Sur les demandes de la société Formaholt

Le jugement entrepris a exactement condamné la société CMJP à indemniser la société Formaholt de son préjudice résultant du non-paiement des redevances à compter de février 2002 jusqu'au terme normal du contrat soit la somme totale de 15 167,80 euro outre intérêts au taux légal en fonction de la date du paiement provisionnel qui doit venir en déduction.

Sur le fondement de l'article 1152 du Code civil, ce même jugement a exactement réduit la somme réclamée au titre de pénalités de retard sur le paiement des redevances, cette pénalité contractuelle de 5 % par semaine de retard étant manifestement excessive par rapport au préjudice subi par la société Formaholt du fait de ce retard mais devant être ramenée seulement à 1 500 euro.

Par ailleurs, le départ anticipé et brutal de la société franchisée en même temps que les six autres franchisés gérés par Madame Chetail a nécessairement causé un trouble commercial à la société Formaholt dont le réseau, qui compte moins de 100 salons, a été ainsi affaibli.

En outre et jusqu'au 25 octobre 2002, date du dépôt par Madame Chetail de la marque "Où sont les femmes", la société franchisée ne justifie pas avoir cessé d'utiliser, dans son salon, les signes distinctifs de la franchise Formaholt et le numéro de téléphone figurant à l'enseigne Jack Holt, et a, dans ces conditions, détourné la clientèle et violé la clause de non-concurrence régulièrement prévue au contrat, comme non soumise aux dispositions communautaires et nécessaire à la protection du réseau.

Eu égard toutefois à la durée de ces manquements, dont il n'est pas établi qu'ils aient perduré au-delà du terme normal du contrat, et à la taille du réseau, le préjudice global occasionné par ces manquements doit être indemnisé à hauteur de 10 000 euro.
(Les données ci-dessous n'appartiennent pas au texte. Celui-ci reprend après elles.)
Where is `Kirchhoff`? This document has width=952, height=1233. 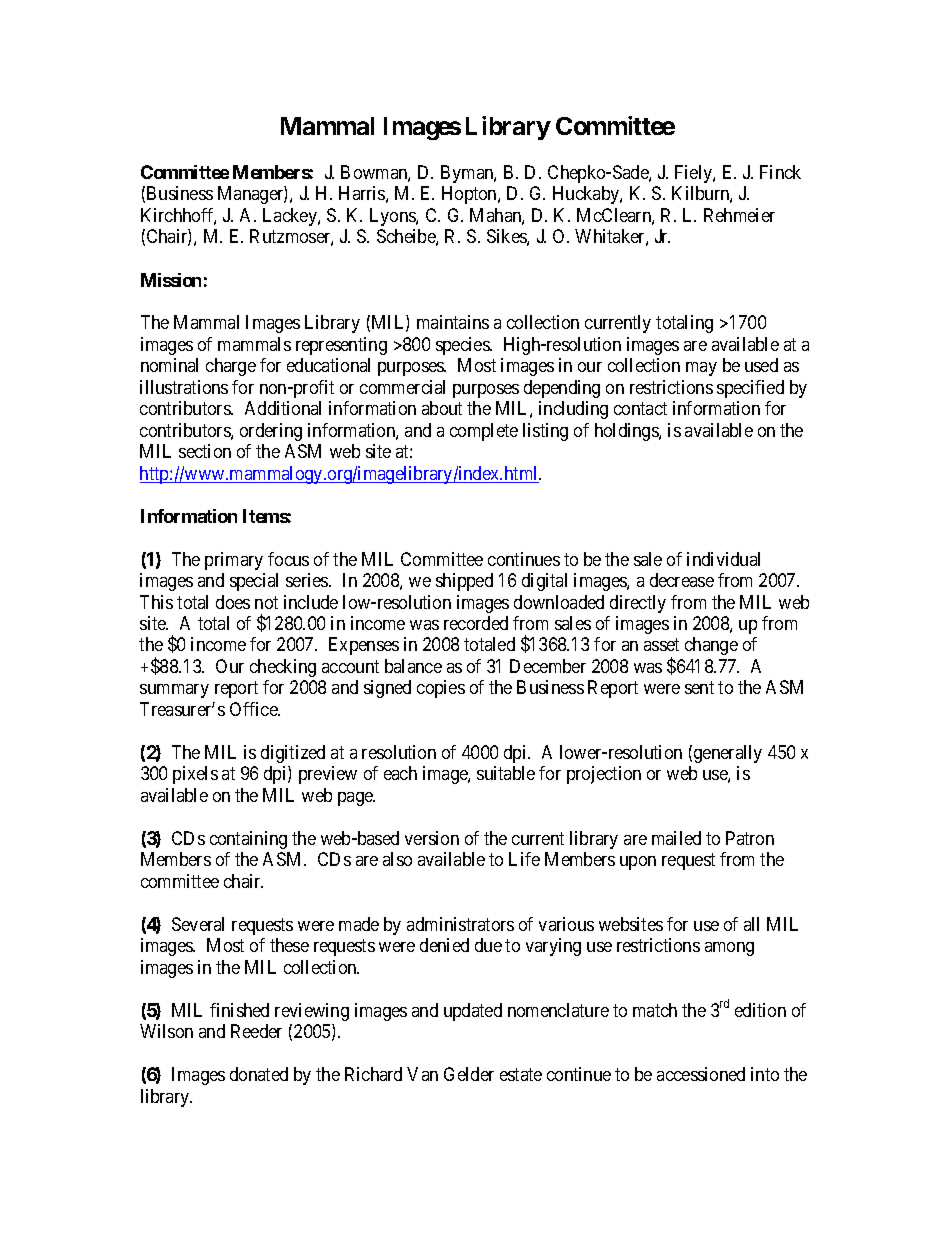
Kirchhoff is located at coordinates (178, 216).
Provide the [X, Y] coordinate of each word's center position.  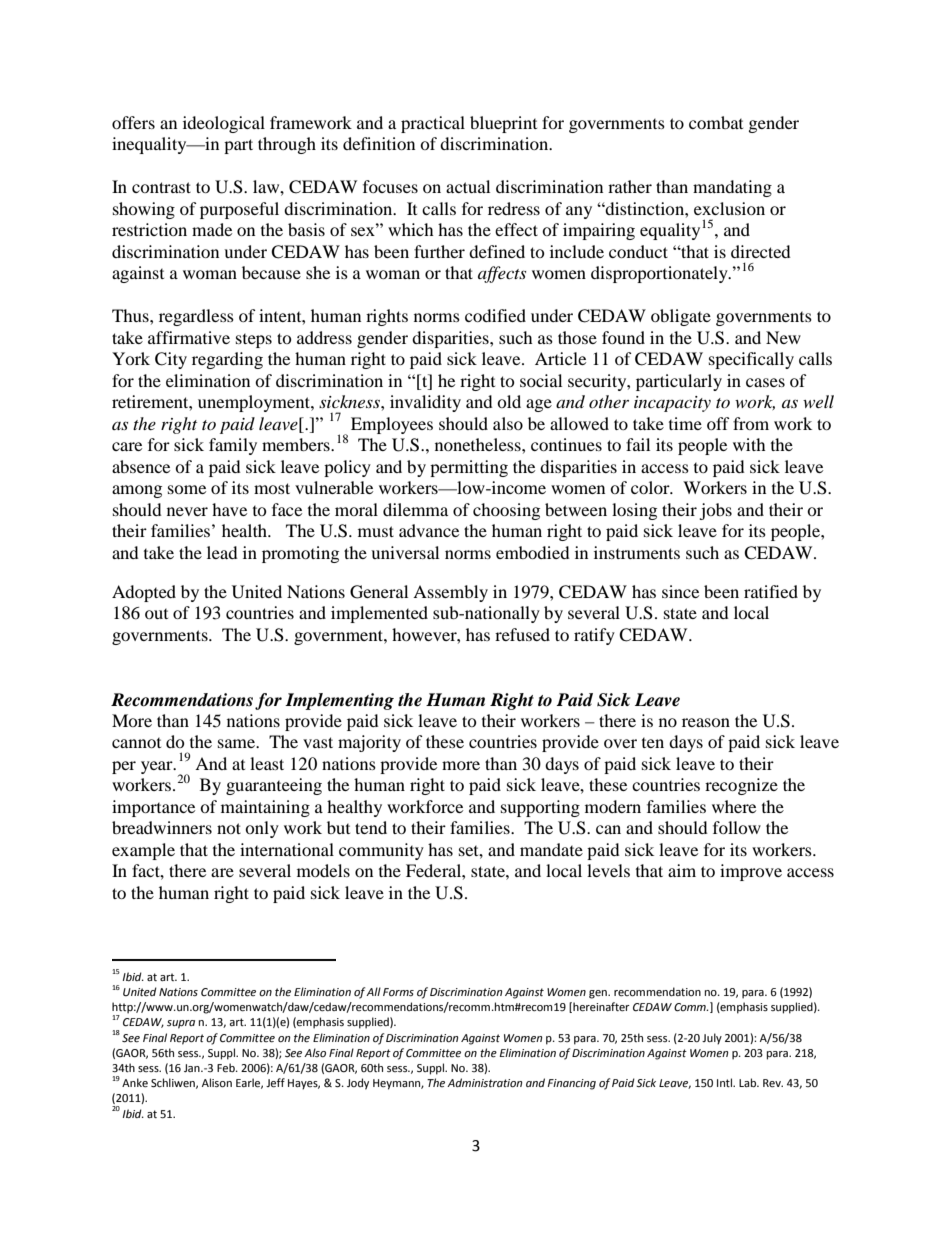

Le jugement doit donc être infirmé sur la somme retenue au titre des pénalités de retard et sur le sort et le montant des dommages-intérêts complémentaires.

La société CMJP doit être condamnée à verser une indemnité complémentaire au titre de l'article 700 du nouveau Code de procédure civile de 2 000 euro.

Par ces motifs, LA COUR, Confirme le jugement entrepris en toutes ses dispositions sauf sur la somme allouée au titre des pénalités de retard et sur le sort et le montant des dommages-intérêts complémentaires; Et statuant à nouveau sur ces chefs de demande : Condamne la société CMJP à payer à la société Formaholt : - la somme de 1 500 euro au titre des pénalités de retard, - la somme de 10 000 euro de dommages-intérêts pour le préjudice complémentaire; Y ajoutant : Condamne la société CMJP à payer à la société Formaholt la somme de 2 000 euro sur le fondement de l'article 700 du nouveau Code de procédure civile; Condamne la société CJMP aux dépens d'appel qui seront distraits au profit de la SCP Junillon & Wicky, avoué.